--- START ---

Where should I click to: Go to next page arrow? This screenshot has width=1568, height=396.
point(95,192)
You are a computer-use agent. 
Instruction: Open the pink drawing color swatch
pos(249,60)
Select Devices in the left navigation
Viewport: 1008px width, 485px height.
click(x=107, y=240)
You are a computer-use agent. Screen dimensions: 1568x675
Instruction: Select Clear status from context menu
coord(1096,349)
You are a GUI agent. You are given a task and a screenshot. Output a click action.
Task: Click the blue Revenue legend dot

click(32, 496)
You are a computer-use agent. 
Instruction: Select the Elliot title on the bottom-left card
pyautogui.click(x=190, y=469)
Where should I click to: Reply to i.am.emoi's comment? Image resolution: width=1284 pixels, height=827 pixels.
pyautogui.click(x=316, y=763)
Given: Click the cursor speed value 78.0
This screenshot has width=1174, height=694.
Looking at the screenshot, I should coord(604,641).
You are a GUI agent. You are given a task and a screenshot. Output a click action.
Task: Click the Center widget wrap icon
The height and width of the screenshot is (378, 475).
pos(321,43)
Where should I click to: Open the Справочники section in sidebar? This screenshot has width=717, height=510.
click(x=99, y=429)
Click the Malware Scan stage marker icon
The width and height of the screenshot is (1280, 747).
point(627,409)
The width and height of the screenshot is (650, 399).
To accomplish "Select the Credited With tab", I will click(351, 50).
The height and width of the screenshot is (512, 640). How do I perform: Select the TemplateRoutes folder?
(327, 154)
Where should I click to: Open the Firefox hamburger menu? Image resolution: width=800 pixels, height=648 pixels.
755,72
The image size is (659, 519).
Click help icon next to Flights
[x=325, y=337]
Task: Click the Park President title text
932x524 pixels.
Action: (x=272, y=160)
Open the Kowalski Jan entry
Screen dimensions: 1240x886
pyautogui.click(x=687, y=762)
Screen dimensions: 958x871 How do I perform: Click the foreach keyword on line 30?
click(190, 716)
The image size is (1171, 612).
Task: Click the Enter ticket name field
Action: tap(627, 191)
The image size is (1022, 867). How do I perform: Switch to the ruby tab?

--- END ---

Work instruction — Transcribe the full listing above without leaving anything out.

The completed task —
Where should I click to: Go to next page arrow? This screenshot has width=1568, height=396.
point(95,192)
You are a computer-use agent. 
Instruction: Open the pink drawing color swatch
pos(249,60)
Select Devices in the left navigation
Viewport: 1008px width, 485px height.
click(x=107, y=240)
You are a computer-use agent. Screen dimensions: 1568x675
Instruction: Select Clear status from context menu
coord(1096,349)
You are a GUI agent. You are given a task and a screenshot. Output a click action.
Task: Click the blue Revenue legend dot

click(32, 496)
You are a computer-use agent. 
Instruction: Select the Elliot title on the bottom-left card
pyautogui.click(x=190, y=469)
Where should I click to: Reply to i.am.emoi's comment? Image resolution: width=1284 pixels, height=827 pixels.
pyautogui.click(x=316, y=763)
Given: Click the cursor speed value 78.0
This screenshot has width=1174, height=694.
Looking at the screenshot, I should coord(604,641).
You are a GUI agent. You are given a task and a screenshot. Output a click action.
Task: Click the Center widget wrap icon
The height and width of the screenshot is (378, 475).
pos(321,43)
Where should I click to: Open the Справочники section in sidebar? This screenshot has width=717, height=510.
click(x=99, y=429)
Click the Malware Scan stage marker icon
The width and height of the screenshot is (1280, 747).
point(627,409)
The width and height of the screenshot is (650, 399).
To accomplish "Select the Credited With tab", I will click(351, 50).
The height and width of the screenshot is (512, 640). How do I perform: Select the TemplateRoutes folder?
(327, 154)
Where should I click to: Open the Firefox hamburger menu? Image resolution: width=800 pixels, height=648 pixels.
755,72
The image size is (659, 519).
Click help icon next to Flights
[x=325, y=337]
Task: Click the Park President title text
932x524 pixels.
Action: (x=272, y=160)
Open the Kowalski Jan entry
Screen dimensions: 1240x886
pyautogui.click(x=687, y=762)
Screen dimensions: 958x871 How do I perform: Click the foreach keyword on line 30?
click(190, 716)
The image size is (1171, 612).
Task: Click the Enter ticket name field
Action: tap(627, 191)
The image size is (1022, 867). How do I perform: Switch to the ruby tab?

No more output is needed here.